De son côté, la Ligue des droits et libertés (LDL) craint que l’introduction d’un passeport vaccinal ne se fasse « sans réel débat public ».

« Le gouvernement québécois préconise actuellement un passeport vaccinal sous la forme de code QR à faire numériser dans certains lieux publics pour obtenir des services non essentiels. Or, cette technologie peut ouvrir la porte à l’intrusion dans la vie privée des individus notamment concernant la protection de leurs données personnelles », a affirmé la porte-parole Alexandra Pierre.

Réactions des partis d’opposition

Les partis de l’opposition ont accueilli l’annonce du ministre Christian Dubé en émettant des réserves, jeudi. Certains souhaitent discuter des enjeux que crée l’utilisation d’un passeport vaccinal en commission parlementaire, plus tard cet été.

La porte-parole de l’opposition officielle en matière de santé, Marie Montpetit, a reconnu que « le passeport vaccinal [faisait] partie de l’éventail de mesures pertinentes qui visent à favoriser la vaccination et minimiser, voire éviter, une quatrième vague à l’automne ».

Toutefois, l’approche proposée par la CAQ est simplement conditionnelle aux éclosions possibles. Nous espérons que le plan travaillé par le gouvernement d’ici septembre sera plus précis et en action, plutôt qu’en réaction.

Marie Montpetit, porte-parole de l’opposition officielle en matière de santé

Selon Vincent Marissal, de Québec solidaire, « le passeport vaccinal peut être pertinent pour certains contextes, mais il ne doit pas devenir un outil de chantage ou de discrimination ».

« Les enjeux éthiques et les possibilités d’abus sont nombreux », a affirmé le député de Rosemont, ajoutant que « le ministre devra[it] avoir un œil sur les effets collatéraux, car il serait inquiétant que des propriétaires exigent une preuve vaccinale pour avoir accès à un logement ou encore des employeurs pour un milieu de travail même si l’outil n’a pas été créé pour ça ».

Joël Arseneau, du Parti québécois, a de son côté salué l’approche choisie par Québec, affirmant qu’il s’agissait à première vue d’une mesure « ciblée, seulement si nécessaire, et en fonction de la situation épidémiologique ».

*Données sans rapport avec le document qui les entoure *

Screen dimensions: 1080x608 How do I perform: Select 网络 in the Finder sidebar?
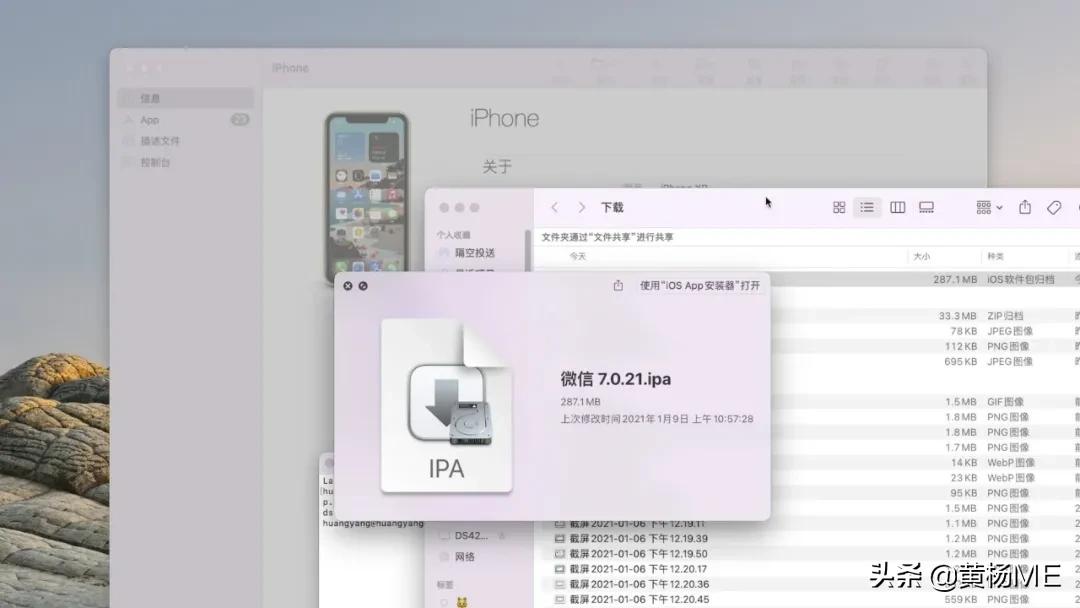(464, 556)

« Toutefois, la proposition gouvernementale doit faire l’objet d’une consultation élargie et d’un encadrement législatif, dès la rentrée parlementaire. Des consultations publiques en commission parlementaire pourraient même se tenir dès la mi-août, car les implications sur les droits et libertés des citoyens sont importantes », a dit le député des Îles-de-la-Madeleine.